Saved entries:

┌──

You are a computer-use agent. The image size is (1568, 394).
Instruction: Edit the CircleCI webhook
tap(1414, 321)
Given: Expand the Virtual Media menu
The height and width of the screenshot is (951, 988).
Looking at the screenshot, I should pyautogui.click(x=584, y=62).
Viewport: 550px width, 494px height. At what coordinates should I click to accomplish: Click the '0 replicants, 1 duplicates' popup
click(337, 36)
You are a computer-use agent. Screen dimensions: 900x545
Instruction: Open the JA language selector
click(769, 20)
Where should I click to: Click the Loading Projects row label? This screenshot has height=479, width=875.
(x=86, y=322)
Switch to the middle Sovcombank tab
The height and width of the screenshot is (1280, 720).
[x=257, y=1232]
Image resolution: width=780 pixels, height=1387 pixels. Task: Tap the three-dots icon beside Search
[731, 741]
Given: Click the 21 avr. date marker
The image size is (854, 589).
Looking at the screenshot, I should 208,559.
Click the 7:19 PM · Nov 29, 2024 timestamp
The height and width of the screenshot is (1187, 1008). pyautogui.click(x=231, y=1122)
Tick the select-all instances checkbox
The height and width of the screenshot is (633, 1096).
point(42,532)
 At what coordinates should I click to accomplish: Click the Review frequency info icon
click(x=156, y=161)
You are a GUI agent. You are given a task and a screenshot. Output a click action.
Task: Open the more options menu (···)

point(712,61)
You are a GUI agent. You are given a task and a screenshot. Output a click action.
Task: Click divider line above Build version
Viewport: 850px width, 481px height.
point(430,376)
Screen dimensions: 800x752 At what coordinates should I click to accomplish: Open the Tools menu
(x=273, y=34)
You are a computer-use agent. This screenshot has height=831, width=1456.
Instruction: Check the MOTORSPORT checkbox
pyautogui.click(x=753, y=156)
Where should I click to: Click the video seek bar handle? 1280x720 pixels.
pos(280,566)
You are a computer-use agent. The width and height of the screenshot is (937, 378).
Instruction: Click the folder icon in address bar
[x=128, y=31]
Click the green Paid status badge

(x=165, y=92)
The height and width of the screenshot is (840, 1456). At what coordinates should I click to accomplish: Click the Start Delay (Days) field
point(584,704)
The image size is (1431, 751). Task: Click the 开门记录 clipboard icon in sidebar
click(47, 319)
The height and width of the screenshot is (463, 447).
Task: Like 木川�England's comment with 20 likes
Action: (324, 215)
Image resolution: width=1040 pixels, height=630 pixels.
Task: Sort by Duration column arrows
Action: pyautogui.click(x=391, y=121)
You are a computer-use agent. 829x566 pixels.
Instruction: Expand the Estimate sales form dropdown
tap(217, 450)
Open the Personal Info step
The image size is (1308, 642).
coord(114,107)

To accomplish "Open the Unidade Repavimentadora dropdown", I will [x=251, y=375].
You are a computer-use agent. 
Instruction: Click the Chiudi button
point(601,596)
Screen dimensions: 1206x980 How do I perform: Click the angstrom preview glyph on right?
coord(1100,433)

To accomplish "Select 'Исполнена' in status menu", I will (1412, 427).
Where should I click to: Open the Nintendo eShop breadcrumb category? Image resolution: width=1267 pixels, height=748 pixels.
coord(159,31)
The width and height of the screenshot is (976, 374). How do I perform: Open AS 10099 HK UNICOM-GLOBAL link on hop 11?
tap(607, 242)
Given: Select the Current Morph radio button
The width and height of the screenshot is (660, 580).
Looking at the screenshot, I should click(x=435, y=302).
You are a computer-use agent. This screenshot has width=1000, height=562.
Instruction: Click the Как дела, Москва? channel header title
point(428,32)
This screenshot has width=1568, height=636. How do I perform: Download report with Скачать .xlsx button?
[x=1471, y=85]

└──

Your assignment:
Write the records out again. Each one must match exactly.

Task output:
You are a computer-use agent. The image size is (1568, 394).
Instruction: Edit the CircleCI webhook
tap(1414, 321)
Given: Expand the Virtual Media menu
The height and width of the screenshot is (951, 988).
Looking at the screenshot, I should pyautogui.click(x=584, y=62).
Viewport: 550px width, 494px height. At what coordinates should I click to accomplish: Click the '0 replicants, 1 duplicates' popup
click(337, 36)
You are a computer-use agent. Screen dimensions: 900x545
Instruction: Open the JA language selector
click(769, 20)
Where should I click to: Click the Loading Projects row label? This screenshot has height=479, width=875.
(x=86, y=322)
Switch to the middle Sovcombank tab
The height and width of the screenshot is (1280, 720).
[x=257, y=1232]
Image resolution: width=780 pixels, height=1387 pixels. Task: Tap the three-dots icon beside Search
[731, 741]
Given: Click the 21 avr. date marker
The image size is (854, 589).
Looking at the screenshot, I should 208,559.
Click the 7:19 PM · Nov 29, 2024 timestamp
The height and width of the screenshot is (1187, 1008). pyautogui.click(x=231, y=1122)
Tick the select-all instances checkbox
The height and width of the screenshot is (633, 1096).
point(42,532)
 At what coordinates should I click to accomplish: Click the Review frequency info icon
click(x=156, y=161)
You are a GUI agent. You are given a task and a screenshot. Output a click action.
Task: Open the more options menu (···)

point(712,61)
You are a GUI agent. You are given a task and a screenshot. Output a click action.
Task: Click divider line above Build version
Viewport: 850px width, 481px height.
point(430,376)
Screen dimensions: 800x752 At what coordinates should I click to accomplish: Open the Tools menu
(x=273, y=34)
You are a computer-use agent. This screenshot has height=831, width=1456.
Instruction: Check the MOTORSPORT checkbox
pyautogui.click(x=753, y=156)
Where should I click to: Click the video seek bar handle? 1280x720 pixels.
pos(280,566)
You are a computer-use agent. The width and height of the screenshot is (937, 378).
Instruction: Click the folder icon in address bar
[x=128, y=31]
Click the green Paid status badge

(x=165, y=92)
The height and width of the screenshot is (840, 1456). At what coordinates should I click to accomplish: Click the Start Delay (Days) field
point(584,704)
The image size is (1431, 751). Task: Click the 开门记录 clipboard icon in sidebar
click(47, 319)
The height and width of the screenshot is (463, 447).
Task: Like 木川�England's comment with 20 likes
Action: (324, 215)
Image resolution: width=1040 pixels, height=630 pixels.
Task: Sort by Duration column arrows
Action: pyautogui.click(x=391, y=121)
You are a computer-use agent. 829x566 pixels.
Instruction: Expand the Estimate sales form dropdown
tap(217, 450)
Open the Personal Info step
The image size is (1308, 642).
coord(114,107)

To accomplish "Open the Unidade Repavimentadora dropdown", I will [x=251, y=375].
You are a computer-use agent. 
Instruction: Click the Chiudi button
point(601,596)
Screen dimensions: 1206x980 How do I perform: Click the angstrom preview glyph on right?
coord(1100,433)

To accomplish "Select 'Исполнена' in status menu", I will (1412, 427).
Where should I click to: Open the Nintendo eShop breadcrumb category? Image resolution: width=1267 pixels, height=748 pixels.
coord(159,31)
The width and height of the screenshot is (976, 374). How do I perform: Open AS 10099 HK UNICOM-GLOBAL link on hop 11?
tap(607, 242)
Given: Select the Current Morph radio button
The width and height of the screenshot is (660, 580).
Looking at the screenshot, I should click(x=435, y=302).
You are a computer-use agent. This screenshot has width=1000, height=562.
Instruction: Click the Как дела, Москва? channel header title
point(428,32)
This screenshot has width=1568, height=636. How do I perform: Download report with Скачать .xlsx button?
[x=1471, y=85]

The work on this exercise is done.